One former agent, John J. Kearney, is now the subject of a Federal indictment charging the bureau with having employed illegal wiretaps and mail intercepts in those investigations, and Mr. Sullivan was expected to have been a principal witness at Mr. Kearney's trial. Mr. Sullivan, whose hopes for replacing Mr. Hoover as the bureau's director were dashed when the Nixon Administration installed L. Patrick Gary as Mr. Hoover's successor, infuriated many of his longtime colleagues in 1973, a year after Mr. Hoover's death, when Mr. Sullivan publicly questioned Mr. Hoover's mental acuity during his last few years in office.

"I'm no doctor," he said at the time in assessing Mr. Hoover. "I can't make a judgement. But he had an unusual personality. In the last three years, you couldn't depend upon him. He became extremely erratic."

Surviving are Mr. Sullivan's wife, Marion, two sons, William and Andrew, both law students in Boston, and a daughter Joanne Tuttle. A funeral service will be held on Saturday in Hudson, Mass., Mr. Sullivan's birthplace.

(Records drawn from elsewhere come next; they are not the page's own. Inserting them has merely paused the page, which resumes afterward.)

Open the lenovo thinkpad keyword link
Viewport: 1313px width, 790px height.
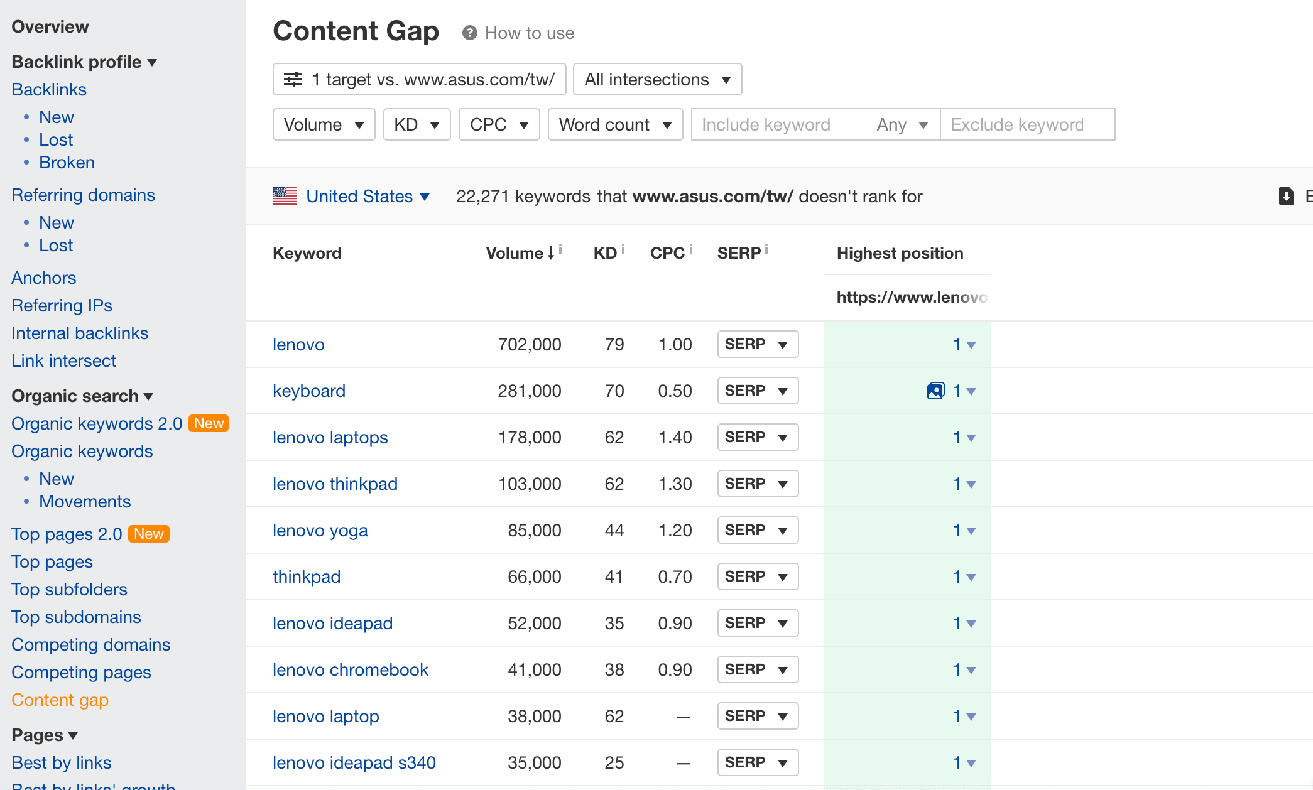pyautogui.click(x=335, y=484)
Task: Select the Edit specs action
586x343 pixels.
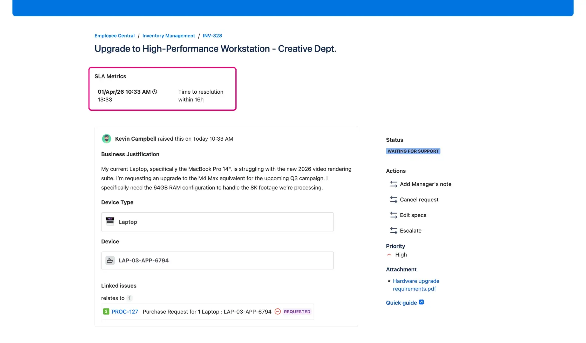Action: [x=413, y=215]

(13) G. Robert Blakey was interviewed by Frontline in 1993.

Q: Did the CIA and FBI give you access to the necessary files?

A: CIA clearly did lie about the case. For example, Helms lied about the case. The CIA appear to have been not cooperative, to have put out false photographs of Oswald, to have claimed they had no photographs of Oswald, there were many cases where they seem to have tried to cover their tracks,. How do you know that you found the underlying cause of this? You have to draw a distinction between the FBI and the Agency in the 1960s - and the substantial lack of candor between them and the Warren Commission - and the subsequent behavior of the agencies as they dealt with the congressional committee (in 1977).

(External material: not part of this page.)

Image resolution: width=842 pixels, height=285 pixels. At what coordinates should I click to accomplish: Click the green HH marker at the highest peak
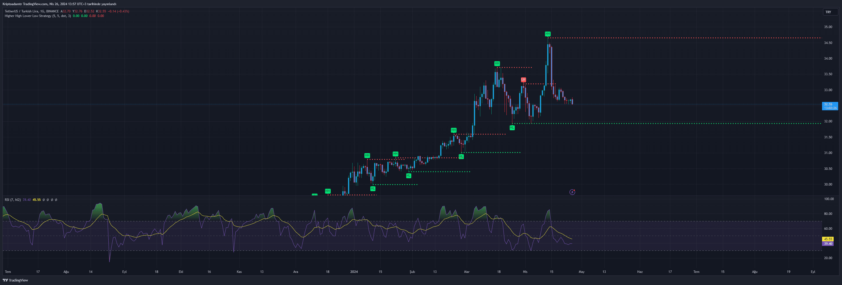pyautogui.click(x=547, y=34)
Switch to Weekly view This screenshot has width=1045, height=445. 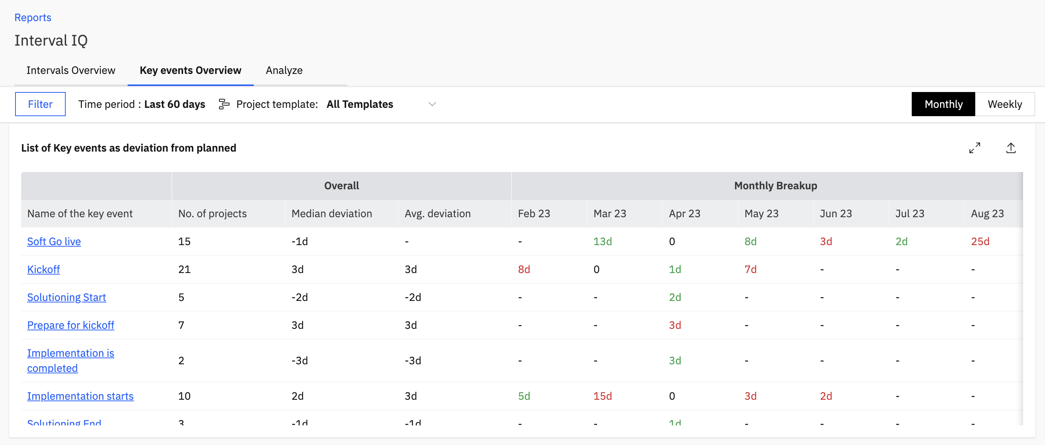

Q: Is there significance in the fact that the military intelligence file on Oswald disappeared? What happened? Many people would see a far more sinister significance to the fact that the military destroyed a file of obvious historic significance.

A: In 1972, largely as a result of the investigations into military intelligence activities in the United States, the Defense Department destroyed all of the military intelligence files that they had about American citizens and things in the United States, which was shocking from the point of view of the committee. This general order resulted in the destruction of historically very valuable files.

Most disturbing was the destruction by the Army intelligence of Oswald's Army intelligence file. The suspicion immediately was that this was part of a cover up. We interviewed all of the officers who were responsible for the order to destroy it, and while we have the testimony of these individuals, we do not have the file.

Again, our ultimate conclusion was that in the United States, more often than not, the better explanation for government action is not hob nailed boots, but Keystone Cops. It's incredible how our bureaucracy simply responds in a mindless way without any regard to the historical significance of what they have.